Studium ade – Die letzten 100 Tage vor Jobantritt

Laut dem Allgemeinen Gleichstellungsgesetz (AGG) hätten Sie wohl außergewöhnliche Chancen, einen Job zu bekommen, wenn Sie älter sind, behindert und einer Minderheit zugehörig sind – dann sähe der Boss kaum eine Möglichkeiten, Sie zurück zu weisen.

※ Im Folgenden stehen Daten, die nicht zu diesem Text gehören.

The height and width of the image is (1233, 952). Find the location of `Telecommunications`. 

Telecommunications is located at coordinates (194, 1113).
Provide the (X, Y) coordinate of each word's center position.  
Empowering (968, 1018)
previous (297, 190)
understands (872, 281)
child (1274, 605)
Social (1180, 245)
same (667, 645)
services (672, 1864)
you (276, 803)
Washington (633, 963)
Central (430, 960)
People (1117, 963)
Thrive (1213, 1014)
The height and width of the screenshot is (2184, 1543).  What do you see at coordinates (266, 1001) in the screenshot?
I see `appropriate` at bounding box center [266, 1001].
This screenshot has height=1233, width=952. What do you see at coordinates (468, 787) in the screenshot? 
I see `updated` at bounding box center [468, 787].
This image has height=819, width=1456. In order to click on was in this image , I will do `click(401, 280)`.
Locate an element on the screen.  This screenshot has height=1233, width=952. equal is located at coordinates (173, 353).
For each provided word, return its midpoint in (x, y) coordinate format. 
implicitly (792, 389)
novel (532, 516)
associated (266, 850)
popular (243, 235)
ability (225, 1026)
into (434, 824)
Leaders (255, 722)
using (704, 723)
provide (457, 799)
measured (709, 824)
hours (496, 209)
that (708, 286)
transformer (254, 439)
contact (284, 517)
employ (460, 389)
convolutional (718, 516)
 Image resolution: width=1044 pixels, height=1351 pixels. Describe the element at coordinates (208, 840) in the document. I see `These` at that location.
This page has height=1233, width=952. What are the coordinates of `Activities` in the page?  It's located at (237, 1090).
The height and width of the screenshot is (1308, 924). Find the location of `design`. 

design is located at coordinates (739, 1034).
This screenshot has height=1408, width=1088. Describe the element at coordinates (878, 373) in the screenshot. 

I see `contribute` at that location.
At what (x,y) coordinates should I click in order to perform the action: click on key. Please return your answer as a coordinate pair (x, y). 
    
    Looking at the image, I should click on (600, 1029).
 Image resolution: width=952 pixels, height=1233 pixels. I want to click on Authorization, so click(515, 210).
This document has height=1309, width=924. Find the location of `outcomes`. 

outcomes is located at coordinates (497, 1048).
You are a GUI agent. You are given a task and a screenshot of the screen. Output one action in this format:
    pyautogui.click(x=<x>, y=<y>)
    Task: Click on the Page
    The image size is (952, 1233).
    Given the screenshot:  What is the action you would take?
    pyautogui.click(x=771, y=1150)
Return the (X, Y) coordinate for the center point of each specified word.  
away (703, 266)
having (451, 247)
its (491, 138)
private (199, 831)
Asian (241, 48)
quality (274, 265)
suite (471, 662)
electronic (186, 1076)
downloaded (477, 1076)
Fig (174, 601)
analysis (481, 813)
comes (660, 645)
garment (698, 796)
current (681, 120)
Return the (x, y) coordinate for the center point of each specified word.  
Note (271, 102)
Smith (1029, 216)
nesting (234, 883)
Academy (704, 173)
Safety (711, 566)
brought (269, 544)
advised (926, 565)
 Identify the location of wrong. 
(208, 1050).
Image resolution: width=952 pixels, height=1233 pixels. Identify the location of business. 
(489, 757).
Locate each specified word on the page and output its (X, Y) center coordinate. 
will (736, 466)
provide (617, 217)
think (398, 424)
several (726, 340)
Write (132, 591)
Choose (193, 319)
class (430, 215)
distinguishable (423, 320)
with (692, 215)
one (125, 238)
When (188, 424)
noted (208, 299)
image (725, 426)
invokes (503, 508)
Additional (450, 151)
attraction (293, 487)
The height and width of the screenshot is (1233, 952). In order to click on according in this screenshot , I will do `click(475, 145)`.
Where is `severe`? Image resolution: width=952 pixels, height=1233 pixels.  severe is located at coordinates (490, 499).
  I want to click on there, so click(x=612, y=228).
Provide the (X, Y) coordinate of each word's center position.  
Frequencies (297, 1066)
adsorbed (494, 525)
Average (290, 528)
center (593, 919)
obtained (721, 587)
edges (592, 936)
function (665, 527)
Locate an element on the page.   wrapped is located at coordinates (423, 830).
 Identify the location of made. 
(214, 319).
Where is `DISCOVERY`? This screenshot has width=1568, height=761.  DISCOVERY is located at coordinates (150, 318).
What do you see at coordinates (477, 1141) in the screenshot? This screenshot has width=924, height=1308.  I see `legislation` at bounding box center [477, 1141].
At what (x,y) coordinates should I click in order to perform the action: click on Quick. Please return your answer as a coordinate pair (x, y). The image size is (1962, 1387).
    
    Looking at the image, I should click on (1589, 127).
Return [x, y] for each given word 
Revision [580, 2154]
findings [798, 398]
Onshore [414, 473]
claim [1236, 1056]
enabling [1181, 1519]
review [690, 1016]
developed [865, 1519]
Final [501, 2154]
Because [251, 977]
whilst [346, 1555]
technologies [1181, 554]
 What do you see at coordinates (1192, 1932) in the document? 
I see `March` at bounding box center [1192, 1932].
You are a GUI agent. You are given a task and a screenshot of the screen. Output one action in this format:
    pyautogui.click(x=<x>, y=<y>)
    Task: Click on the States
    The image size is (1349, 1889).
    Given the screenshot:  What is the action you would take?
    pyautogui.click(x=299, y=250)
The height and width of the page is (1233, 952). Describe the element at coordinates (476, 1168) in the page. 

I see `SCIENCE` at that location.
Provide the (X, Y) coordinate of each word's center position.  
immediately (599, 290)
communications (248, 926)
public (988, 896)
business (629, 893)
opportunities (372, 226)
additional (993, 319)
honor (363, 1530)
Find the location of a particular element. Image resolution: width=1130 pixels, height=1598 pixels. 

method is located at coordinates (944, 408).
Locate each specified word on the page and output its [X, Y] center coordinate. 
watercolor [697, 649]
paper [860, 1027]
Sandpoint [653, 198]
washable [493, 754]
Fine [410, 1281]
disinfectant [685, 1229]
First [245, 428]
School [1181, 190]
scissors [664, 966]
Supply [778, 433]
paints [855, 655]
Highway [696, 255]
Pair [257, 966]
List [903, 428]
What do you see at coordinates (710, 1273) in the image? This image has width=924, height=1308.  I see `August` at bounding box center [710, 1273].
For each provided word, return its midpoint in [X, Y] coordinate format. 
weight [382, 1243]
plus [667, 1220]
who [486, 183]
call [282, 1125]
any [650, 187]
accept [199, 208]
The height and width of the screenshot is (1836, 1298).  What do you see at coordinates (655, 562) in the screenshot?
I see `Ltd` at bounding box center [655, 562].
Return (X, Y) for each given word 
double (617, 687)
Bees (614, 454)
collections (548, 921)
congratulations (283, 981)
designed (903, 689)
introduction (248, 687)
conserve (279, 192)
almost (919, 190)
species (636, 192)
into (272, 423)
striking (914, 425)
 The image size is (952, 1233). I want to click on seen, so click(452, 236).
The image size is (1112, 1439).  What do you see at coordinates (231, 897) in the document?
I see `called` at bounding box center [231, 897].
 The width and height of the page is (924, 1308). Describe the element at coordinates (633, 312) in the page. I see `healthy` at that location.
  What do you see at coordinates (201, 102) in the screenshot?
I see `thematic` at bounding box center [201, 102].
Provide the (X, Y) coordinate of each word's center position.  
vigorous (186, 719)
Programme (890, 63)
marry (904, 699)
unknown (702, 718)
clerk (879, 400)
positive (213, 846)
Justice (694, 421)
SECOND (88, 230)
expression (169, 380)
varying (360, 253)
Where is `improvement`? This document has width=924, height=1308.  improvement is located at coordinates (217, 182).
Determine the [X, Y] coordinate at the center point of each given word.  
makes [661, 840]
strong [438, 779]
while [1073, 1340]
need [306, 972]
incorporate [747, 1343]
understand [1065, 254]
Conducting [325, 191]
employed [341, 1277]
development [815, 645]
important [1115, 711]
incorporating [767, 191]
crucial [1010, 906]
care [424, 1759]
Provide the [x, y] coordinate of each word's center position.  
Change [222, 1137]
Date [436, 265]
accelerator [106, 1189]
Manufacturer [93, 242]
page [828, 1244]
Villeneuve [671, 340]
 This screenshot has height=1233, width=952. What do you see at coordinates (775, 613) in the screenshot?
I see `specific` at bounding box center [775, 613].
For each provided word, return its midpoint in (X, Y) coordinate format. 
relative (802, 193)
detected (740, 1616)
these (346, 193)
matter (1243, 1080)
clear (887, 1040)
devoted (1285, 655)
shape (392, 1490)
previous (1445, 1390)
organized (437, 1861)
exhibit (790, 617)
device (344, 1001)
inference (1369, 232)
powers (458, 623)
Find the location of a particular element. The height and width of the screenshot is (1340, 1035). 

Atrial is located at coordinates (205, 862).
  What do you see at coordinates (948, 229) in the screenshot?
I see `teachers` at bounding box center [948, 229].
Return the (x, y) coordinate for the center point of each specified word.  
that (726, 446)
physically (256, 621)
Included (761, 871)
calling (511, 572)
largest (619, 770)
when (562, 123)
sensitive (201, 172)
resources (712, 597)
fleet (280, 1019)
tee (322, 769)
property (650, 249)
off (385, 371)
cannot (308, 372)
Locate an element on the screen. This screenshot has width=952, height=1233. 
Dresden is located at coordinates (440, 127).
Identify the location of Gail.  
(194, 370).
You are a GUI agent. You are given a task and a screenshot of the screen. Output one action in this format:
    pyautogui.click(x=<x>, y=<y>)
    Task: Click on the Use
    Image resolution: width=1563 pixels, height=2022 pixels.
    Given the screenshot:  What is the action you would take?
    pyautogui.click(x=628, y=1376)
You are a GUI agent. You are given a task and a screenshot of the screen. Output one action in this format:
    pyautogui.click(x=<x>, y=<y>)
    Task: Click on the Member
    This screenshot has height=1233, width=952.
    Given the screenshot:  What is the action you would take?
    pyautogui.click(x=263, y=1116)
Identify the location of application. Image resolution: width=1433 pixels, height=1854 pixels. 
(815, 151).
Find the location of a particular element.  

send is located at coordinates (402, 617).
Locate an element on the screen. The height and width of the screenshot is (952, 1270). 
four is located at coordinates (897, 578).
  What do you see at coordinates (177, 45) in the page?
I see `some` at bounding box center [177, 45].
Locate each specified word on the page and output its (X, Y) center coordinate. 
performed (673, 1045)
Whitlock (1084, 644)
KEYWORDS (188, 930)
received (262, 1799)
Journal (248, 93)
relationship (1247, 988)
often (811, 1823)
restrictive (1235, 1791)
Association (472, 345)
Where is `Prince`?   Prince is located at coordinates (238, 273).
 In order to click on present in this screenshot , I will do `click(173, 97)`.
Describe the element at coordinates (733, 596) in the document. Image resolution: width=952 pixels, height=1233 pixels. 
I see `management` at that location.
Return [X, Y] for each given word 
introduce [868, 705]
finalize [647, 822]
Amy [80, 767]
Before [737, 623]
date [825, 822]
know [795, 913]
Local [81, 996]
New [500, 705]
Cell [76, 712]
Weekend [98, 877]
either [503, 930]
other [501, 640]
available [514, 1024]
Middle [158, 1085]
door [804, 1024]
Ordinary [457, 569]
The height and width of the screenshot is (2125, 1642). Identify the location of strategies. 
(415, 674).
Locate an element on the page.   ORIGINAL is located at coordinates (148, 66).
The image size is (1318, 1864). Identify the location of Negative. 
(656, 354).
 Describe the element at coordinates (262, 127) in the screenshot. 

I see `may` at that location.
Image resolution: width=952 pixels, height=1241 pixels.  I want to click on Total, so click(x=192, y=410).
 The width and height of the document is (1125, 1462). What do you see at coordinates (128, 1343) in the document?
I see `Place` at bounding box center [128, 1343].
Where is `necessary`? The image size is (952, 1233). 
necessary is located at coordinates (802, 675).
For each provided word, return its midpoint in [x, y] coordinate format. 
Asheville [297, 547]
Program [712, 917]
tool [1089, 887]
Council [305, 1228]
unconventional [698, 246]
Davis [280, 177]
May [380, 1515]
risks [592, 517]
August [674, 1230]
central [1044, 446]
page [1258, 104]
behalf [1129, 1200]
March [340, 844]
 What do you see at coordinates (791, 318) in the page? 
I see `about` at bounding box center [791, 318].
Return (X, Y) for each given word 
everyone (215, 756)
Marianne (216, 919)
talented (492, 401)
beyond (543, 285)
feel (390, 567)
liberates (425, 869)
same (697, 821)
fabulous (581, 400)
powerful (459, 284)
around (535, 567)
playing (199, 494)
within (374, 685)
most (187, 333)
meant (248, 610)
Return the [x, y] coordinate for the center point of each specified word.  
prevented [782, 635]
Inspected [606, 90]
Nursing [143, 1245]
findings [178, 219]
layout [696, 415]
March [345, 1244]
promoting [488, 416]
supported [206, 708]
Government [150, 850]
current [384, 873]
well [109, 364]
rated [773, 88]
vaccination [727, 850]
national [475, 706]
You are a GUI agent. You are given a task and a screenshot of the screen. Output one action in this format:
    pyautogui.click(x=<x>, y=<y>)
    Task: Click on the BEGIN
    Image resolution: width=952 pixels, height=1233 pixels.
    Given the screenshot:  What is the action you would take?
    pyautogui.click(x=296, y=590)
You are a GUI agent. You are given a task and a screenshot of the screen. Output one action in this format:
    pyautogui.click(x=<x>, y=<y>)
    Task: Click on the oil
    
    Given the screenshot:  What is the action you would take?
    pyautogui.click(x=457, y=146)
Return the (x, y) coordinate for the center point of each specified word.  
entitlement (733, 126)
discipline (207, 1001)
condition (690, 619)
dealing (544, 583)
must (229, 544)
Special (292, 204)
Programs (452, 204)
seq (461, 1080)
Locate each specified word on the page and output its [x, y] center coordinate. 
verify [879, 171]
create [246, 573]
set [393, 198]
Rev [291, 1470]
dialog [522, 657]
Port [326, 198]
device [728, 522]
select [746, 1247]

Was tun Sie aber, wenn Sie ein gut ausgebildeter Europäer sind und – so wie Zehntausende andere auch – nach Abschluss des Studiums einen Beruf suchen? Es bleibt Ihnen nichts weiter übrig, aber Sie werden zumindest (!) die letzten 150 Tage Ihres Daseins als Student damit verbringen müssen, sich auf den Umstieg ins Berufsleben vorzubereiten. Das hört sich nicht nett an und – das ist es auch nicht. Aber es hilft.

Also, scheuen Sie sich nicht, die ganz normalen Wege zu beschreiten. Dazu gehören zunächst einmal eine propere Selbstanalyse. Sprechen Sie z.B. mit einem Professoren Ihres Vertrauens und mit Ihren besten Freunden – denn die sagen Ihnen mit wahrscheinlich die Wahrheit – wo sie Ihre Stärken und Schwächen sehen – und zwar nicht nur die fürs Fach relevanten, sondern auch bei den sogenannten Kopfnoten, die im derzeitigen Arbeitsmarkt immer bedeutender werden.

Dann bemühen Sie eine Arbeitsmarktanalyse. Das bedeutet: Untersuchen Sie, in welchen Bereichen arbeiten Menschen mit Ihrer Bildung und Ihrem Können – und entspricht eine dieser Bereiche Ihrer Vorstellung eines Traumjobs. Nach dem Traumjob sollten Sie im Übrigen tatsächlich immer zuvorderst Ausschau halten – hierbei aber einen Ausweichplan nicht vernachlässigen. Also: Wenn mein Traumjob in meiner Wunschbranche nicht vakant sein sollte, wo könnte ich dann arbeiten?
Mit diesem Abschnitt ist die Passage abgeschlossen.